Refusing to accept such treatment from Michael, and now infuriated by the wagging of local tongues gossiping about Theodora and a 'GARDENER!', a now flush with best-seller royalties Theodora sets off from small town Connecticut for New York City. There she discovers Michael also has his own issues, including an ugly bitter marriage continuing only because his father demands his son stay married as to not upset the father's political standing. Instantly recognizing her chance, Theodora moves in to embarass Michael as he embarassed her, and the film zooms into overdrive as Theodora, now turned out in outrageous fashions, and filling an eager press who lap up her juicy hints of broken marriages, becomes both avenging angel and comic muse.
The films high point: A dazzling Theodora giving the papparazzi a brilliant smile while dancing in the arms of the Governor, who of course has no clue as to the identity of his bewitching partner - now a notorious wild woman and homebreaker who has become front page copy in all the scandal sheets of New York. The handling and photography of this scene at the State Ball is one of the absolute highwater marks not only of Screwball Comedy but American film.
This deliberately limited synopsis only suggests an outline of parts of the film; what gives it such special charm is not only a clever storyline but the ease with which Dunne plays off her fellow actors - fine professionals who allow her to literally bloom from the girl of the three hankie weepies into the liberated comic creature she becomes.
Dunne was so good she received an Academy Award Nomination for Theodora, and the next year returned to comedy in the spontaneous perfection that is "The Awful Truth". The Awful Truth - a rare comedy nominee for Best Picture, and winner for best director. Dunne's mesmerizing skill at reading comedy is truly astonishing here, and once again she was nominated for Best Actress. For audiences of the times Dunne's performances were right out of left field, wholly unexpected for anyone who had sat through her playing interminable jilted women in such fare as "Back Street." Now at her best, Irene Dunne illuminates the screen, an irridescent actress, and "Theodora Goes Wild" is the first film showing her in full sail! Highest recommendation!

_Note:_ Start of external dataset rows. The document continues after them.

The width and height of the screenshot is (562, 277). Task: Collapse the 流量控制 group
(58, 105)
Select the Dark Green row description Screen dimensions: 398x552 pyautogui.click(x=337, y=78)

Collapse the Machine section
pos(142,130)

Of the three other films -
Dunne and Boyer in "Together Again" is a disappointment. I fail to see why just because a favorite actor or actress are in a film people lavish praise on it. This same uncritical adoration is laivshed indiscriminately on for several Myrna Loy/William Powell features - in particular the later films in the "Thin Man" series. Ladies and gentleman - "Together Again" is not a very good movie. Irene Dunne and Charles Boyer were earlier - and far better cast - in the superb film, "Love Affair", remade by its director Leo McCarey with Cary Grant and Deborah Kerr as "An Affair to Remember. The later well known version, in glorious color, and hugely popular, appears, when seen against the first version, way too long, sluggish and labored. Boyer is far better than Grant, superb as the famous lover, and Dunne more the assured lady than the timid Kerr. Sadly, like so many Columbias, this earlier film fell into a miserable state and today looks very poorly. Love Affair So watch this film about Boyer the sculptor, and Dunne as small town mayor, but go back and see Dunne and Boyer make magic together in the earlier film.

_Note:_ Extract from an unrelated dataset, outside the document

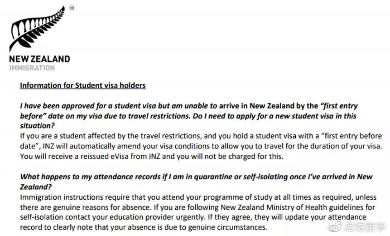Image resolution: width=390 pixels, height=236 pixels.
Task: Click the words "Immigration instructions" starting the last paragraph
Action: click(x=55, y=198)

(Movie buffs as bored as I was by the basic film can at least have fun trying to spot a number of uncredited performers, notably two-time Oscar winner Shelley Winters at the very beginning of her career; Carole Mathews, long since escaped from a Midwestern nunnery and gone Hollywood; and Miss World's Fair, Adele Jergens, with her brunette hair now blonde as a stripper in what would too soon become her type casting. Oddly enough, for a wartime movie the director insists on showing far more of the aging Dunne than these young bombshells! At one point Ms Jergens is out of sight on stage performing while Dunne is before the camera backsatge in the ladies dressing room doing the actual stripping while her dress, with had wine spilled on it, is being ironed by an attendant. One can only imagine what the servicemen felt watching a film with the likes of New York's top show girl Adele Jergens beginning a strip tease when suddenly they are given such a switcheroo as that! The film also has an isolated and rather painful bittersweet elevator scene involving one of the Little Rascals.)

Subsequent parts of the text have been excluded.